Does anyone have any suggestions, tools that I might use to help this representative?

Author patilint
#2 | Posted: 18 Apr 2007 12:01 
I have been in customer service a long long time - 40 years and when I first started I used to get extremely nervous if someone was watching or listening to me while I was on the phone. Not sure why, I knew my stuff but I guess I figured I was being judged and watched and was not comfortable.

I finally relaxed after some time on the job and realizing that I was doing a good job and the customers were reacting favorably to me. Tell her to picture the customer as " naked " while they are calling....sounds dumb but it may just work and relax her so she isn't worried about the customer focusing on her....

If you sit with her or near her so she knows you are hearing or seeing her - try setting up an observation phone away from her so she doesn't see you watching and maybe she can relax.

I can empathize with her....some of us are just that way...till we get going real good...it hasn't bothered me in a long time but I do remember those days.

Good luck to her and you- let me know how she progresses.

Author cedennis
#3 | Posted: 18 Apr 2007 15:20 
Gorby - this is not at all uncommon.
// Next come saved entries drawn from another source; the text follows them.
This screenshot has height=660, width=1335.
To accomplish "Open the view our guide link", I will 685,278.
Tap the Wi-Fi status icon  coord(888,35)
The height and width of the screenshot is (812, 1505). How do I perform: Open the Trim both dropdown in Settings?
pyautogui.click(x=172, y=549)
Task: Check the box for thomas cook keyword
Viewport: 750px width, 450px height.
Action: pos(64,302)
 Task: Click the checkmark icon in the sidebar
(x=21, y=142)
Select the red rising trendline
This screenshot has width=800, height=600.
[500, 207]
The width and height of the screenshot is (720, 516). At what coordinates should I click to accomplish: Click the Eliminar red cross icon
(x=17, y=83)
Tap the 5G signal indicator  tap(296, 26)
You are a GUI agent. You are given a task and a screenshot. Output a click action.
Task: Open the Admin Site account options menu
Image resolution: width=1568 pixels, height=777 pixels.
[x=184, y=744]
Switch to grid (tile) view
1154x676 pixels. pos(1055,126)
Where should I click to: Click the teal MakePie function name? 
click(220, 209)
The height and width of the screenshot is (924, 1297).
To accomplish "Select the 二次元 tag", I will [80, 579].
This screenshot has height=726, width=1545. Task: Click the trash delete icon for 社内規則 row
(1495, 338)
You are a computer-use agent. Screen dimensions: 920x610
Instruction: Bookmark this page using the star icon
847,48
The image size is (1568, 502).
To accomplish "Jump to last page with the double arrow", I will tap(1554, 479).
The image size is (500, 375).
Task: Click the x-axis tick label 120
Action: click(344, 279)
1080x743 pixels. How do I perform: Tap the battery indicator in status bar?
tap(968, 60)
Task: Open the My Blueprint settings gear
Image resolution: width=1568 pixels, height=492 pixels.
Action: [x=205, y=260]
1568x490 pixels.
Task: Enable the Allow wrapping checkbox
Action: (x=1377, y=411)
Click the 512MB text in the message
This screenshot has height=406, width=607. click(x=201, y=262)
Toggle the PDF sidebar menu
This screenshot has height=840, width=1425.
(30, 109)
Handling live calls is like being on stage, and it can be a bit nerve-wracking. One of the greatest stage actors ever, Lionel Barrymore, said that there was never a performance where he did not feel nervous going on.

The trick is to master that nervousness in some acceptable way. Picturing the client naked? Hmmm... I don't know about that one. I guess depending on your customer base, that could be interesting.

I would suggest more tactical things, like taking several really deep breaths before taking the call. Or, once on the call, getting in some brief small talk with the customer, especially if some humor is involved. Laughter is a great tonic for nervousness.

The other thing to stress to your rep is that the customer, even if he is angry, is coming to her for help. She is the key to helping him get what he wants or needs. By actually articulating to the customer, "I can help you with that," one gives assurance to oneself, as well as the customer.

Finally, if there is fear of being harassed by an angry customer, let your rep know that angry customers are a great source for business improvement, and if you can get past their anger (which is usually not directed at the rep personally), you can discover ways of improving your business processes or products or services. Role-playing in training is a good way to "toughen up" reps who get nervous around customers.

Best regards,

Chuck Dennis

Author penocea1
#4 | Posted: 19 Apr 2007 16:44 
I know what she is going through. I just started a new job with the state working in customer service, I have been in customer service for 18 years with different companies. With this new position, we actually have 8 to 10 weeks of intensive training, but only after one week, they wanted us on the phones to take some calls.

I have know idea what I am doing, but I know customer service. Even though I really had no clue how to answer some of the questions, I never let them know it. Sounding confident is very important. I kept telling myself, "I know customer service, I'm good at it, I can do this." It wasn't such a bad day. I actually had two recommendations from satisfied customers!! It took me longer than most to answer their questions, but....Confidence, Confidence!!!!

I think roll playing is very helpful. Come up with some scenerios from past calls or some that she can practice with. Pretend to be the customer and have her be the Rep, vice versa. Have fun with it. Pretend to be an angry customer, a temid one, a customer with a heavy accent. Pretend to be a great customer, a confused one, etc.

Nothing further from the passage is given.